Tim Berners-Lee Created
Date: September 1998.
$Id: RDB-RDF.html,v 1.25 2009/08/27 21:38:09 timbl Exp $
Status: . Editing status: Comments please. An parenthetical discussion to the Web Architecture at 50,000 feet. and the Semantic Web roadmap.
Relational Databases on the Semantic Web
There are many other data models which RDF's Directed Labelled Graph (DLG) model compares closely with, and maps onto. See a summary in
One is the Relational Database (RDB) model.
The Semantic Web and Entity-Relationship models
Is the RDF model an entity-relationship mode? Yes and no. It is great as a basis for ER-modelling, but because RDF is used for other things as well, RDF is more general. RDF is a model of entities (nodes) and relationships. If you are used to the "ER" modelling system for data, then the RDF model is basically an openning of the ER model to work on the Web. In typical ER model involved entity types, and for each entity type there are a set of relationships (slots in the typical ER diagram). The RDF model is the same, except that relationships are first class objects: they are identified by a URI, and so anyone can make one. Furthurmore, the set of slots of an object is not defined when the class of an object is defined. The Web works though anyone being (technically) allowed to say anything about anything. This means that a relationship between two objects may be stored apart from any other information about the two objects. This is different from object-oriented systems often used to implement ER models, which generally assume that information about an object is stored in an object: the definition of the class of an object defines the storage implied for its properties.

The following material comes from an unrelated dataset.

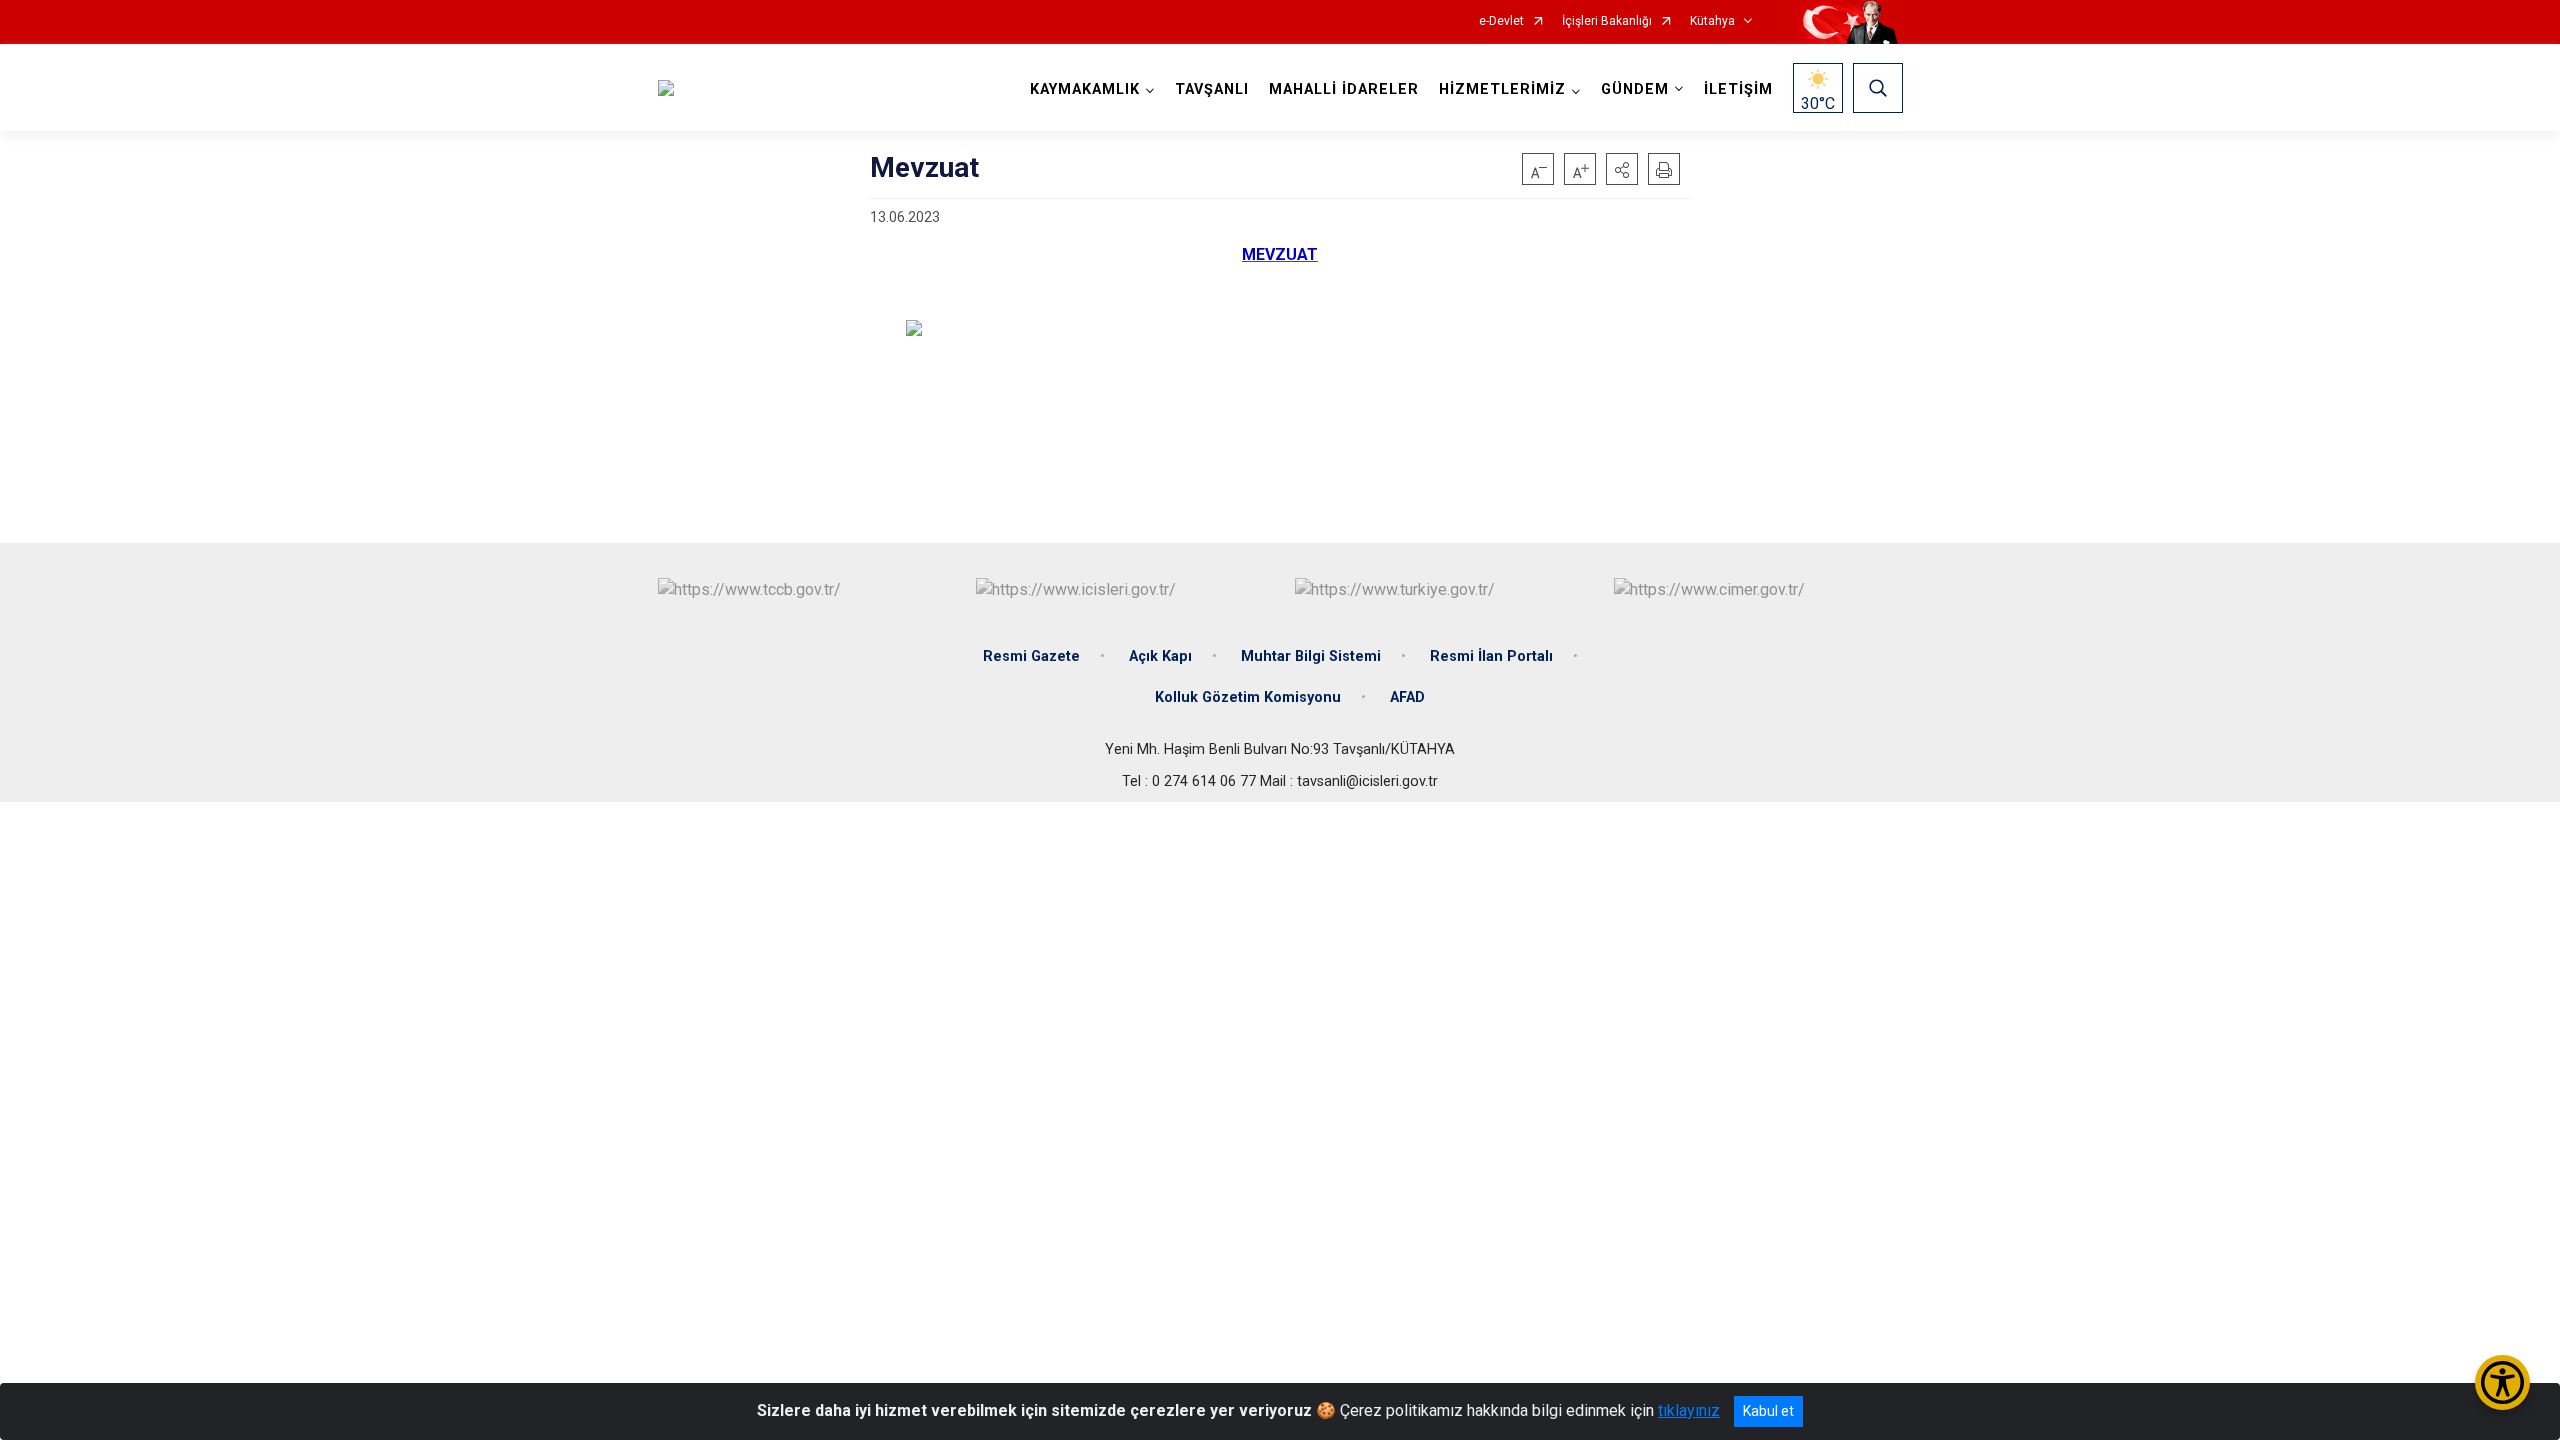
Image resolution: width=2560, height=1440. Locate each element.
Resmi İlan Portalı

For example, one person may define a vehicle as having a number of wheels and a weight and a length, but not foresee a color. This will not stop another person making the assertion that a given car is red, using the color vocabular from elsewhere.
Apart from this simple but significant change, many concepts involved in the ER modelling take across directly onto the Semantic Web model.
The Semantic Web and Relational Databases
The semantic web data model is very directly connected with the model of relational databases. A relational database consists of tables, which consists of rows, or records. Each record consists of a set of fields. The record is nothing but the content of its fields, just as an RDF node is nothing but the connections: the property values. The mapping is very direct
- a record is an RDF node;
- the field (column) name is RDF propertyType; and
- the record field (table cell) is a value.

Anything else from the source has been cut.